_Selected passage_

In this recent preclinical work entitled Metronomic cyclophosphamide activation of anti-tumor immunity: tumor model, mouse host, and drug schedule dependence of gene responses and their upstream regulators published in BMC Cancer, the team from David Waxman, Division of Cell and Molecular Biology, Department of Biology and Bioinformatics Program, Boston University report on the pro-immune effect of metronomic cyclophosphamide using different cell lines and schedule of cyclophosphamide to unveil the mechanism of actions that could explain difference in response to treatment.
Abstract
BACKGROUND: Cyclophosphamide (CPA) can activate immunogenic tumor cell death, which induces immune-based tumor ablation and long-term anti-tumor immunity in a syngeneic C57BL/6 (B6) mouse GL261 glioma model when CPA is given on a 6-day repeating metronomic schedule (CPA/6d). In contrast, we find that two other syngeneic B6 mouse tumors, LLC lung carcinoma and B16F10 melanoma, do not exhibit these drug-induced immune responses despite their intrinsic sensitivity to CPA cytotoxicity.
METHODS: To elucidate underlying mechanisms, we investigated gene expression and molecular pathway changes associated with the disparate immune responsiveness of these tumors to CPA/6d treatment.

_Tasks to carry out_
a. In the summary of the metronomic cyclophosphamide study, which two syngeneic B6 mouse tumors do not exhibit the drug-induced immune responses?
b. Continue the summary of the metronomic cyclophosphamide study from where it stops.

_Data extracts_
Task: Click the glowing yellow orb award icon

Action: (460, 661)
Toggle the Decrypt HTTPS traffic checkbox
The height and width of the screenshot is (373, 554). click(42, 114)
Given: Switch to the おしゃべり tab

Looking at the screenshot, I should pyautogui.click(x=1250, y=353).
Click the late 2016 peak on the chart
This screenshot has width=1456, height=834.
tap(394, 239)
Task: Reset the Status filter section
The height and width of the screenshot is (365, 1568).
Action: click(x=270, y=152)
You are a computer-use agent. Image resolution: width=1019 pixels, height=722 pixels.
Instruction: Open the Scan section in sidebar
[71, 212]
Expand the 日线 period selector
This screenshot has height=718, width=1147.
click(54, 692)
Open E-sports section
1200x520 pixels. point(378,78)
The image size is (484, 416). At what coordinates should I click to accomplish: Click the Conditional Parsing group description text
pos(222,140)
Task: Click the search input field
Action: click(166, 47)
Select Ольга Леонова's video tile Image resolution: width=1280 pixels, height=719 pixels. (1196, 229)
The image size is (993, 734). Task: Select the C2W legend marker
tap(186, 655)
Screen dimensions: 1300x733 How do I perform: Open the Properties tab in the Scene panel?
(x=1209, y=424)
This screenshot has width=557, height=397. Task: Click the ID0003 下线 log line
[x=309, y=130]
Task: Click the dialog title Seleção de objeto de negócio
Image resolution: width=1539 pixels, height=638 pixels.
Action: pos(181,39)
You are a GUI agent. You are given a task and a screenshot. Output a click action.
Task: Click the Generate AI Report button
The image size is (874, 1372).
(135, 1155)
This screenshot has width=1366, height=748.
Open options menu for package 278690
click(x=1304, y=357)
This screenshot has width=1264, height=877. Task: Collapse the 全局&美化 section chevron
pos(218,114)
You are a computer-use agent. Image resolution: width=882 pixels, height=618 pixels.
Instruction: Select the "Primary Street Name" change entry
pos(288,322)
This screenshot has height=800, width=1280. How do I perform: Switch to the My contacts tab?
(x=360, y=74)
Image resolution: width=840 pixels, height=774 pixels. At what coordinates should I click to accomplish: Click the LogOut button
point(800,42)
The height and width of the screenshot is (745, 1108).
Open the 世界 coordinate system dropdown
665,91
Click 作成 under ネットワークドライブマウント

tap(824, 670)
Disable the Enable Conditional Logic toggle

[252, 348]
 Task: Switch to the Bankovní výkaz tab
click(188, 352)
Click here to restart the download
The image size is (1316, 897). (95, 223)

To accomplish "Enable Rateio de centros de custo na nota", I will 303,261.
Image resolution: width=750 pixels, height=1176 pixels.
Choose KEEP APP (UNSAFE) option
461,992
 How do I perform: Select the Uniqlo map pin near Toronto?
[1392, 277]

_Task-by-task results_
a. LLC lung carcinoma and B16F10 melanoma.

b.
RESULTS: Global transcriptome analysis indicated substantial elevation of basal GL261 immune infiltration and strong CPA/6d activation of GL261 immune stimulatory pathways and their upstream regulators, but without preferential depletion of negative immune regulators compared to LLC and B16F10 tumors. In LLC tumors, where CPA/6d treatment is shown to be anti-angiogenic, CPA/6d suppressed VEGFA target genes and down regulated cell adhesion and leukocyte transendothelial migration genes. In GL261 tumors implanted in adaptive immune-deficient scid mice, where CPA/6d-induced GL261 regression is incomplete and late tumor growth rebound can occur, T cell receptor signaling and certain cytokine-cytokine receptor responses seen in B6 mice were deficient. Extending the CPA treatment interval from 6 to 9 days (CPA/9d) - which results in a strong but transient natural killer cell response followed by early tumor growth rebound - induced fewer cytokines and increased expression of drug metabolism genes.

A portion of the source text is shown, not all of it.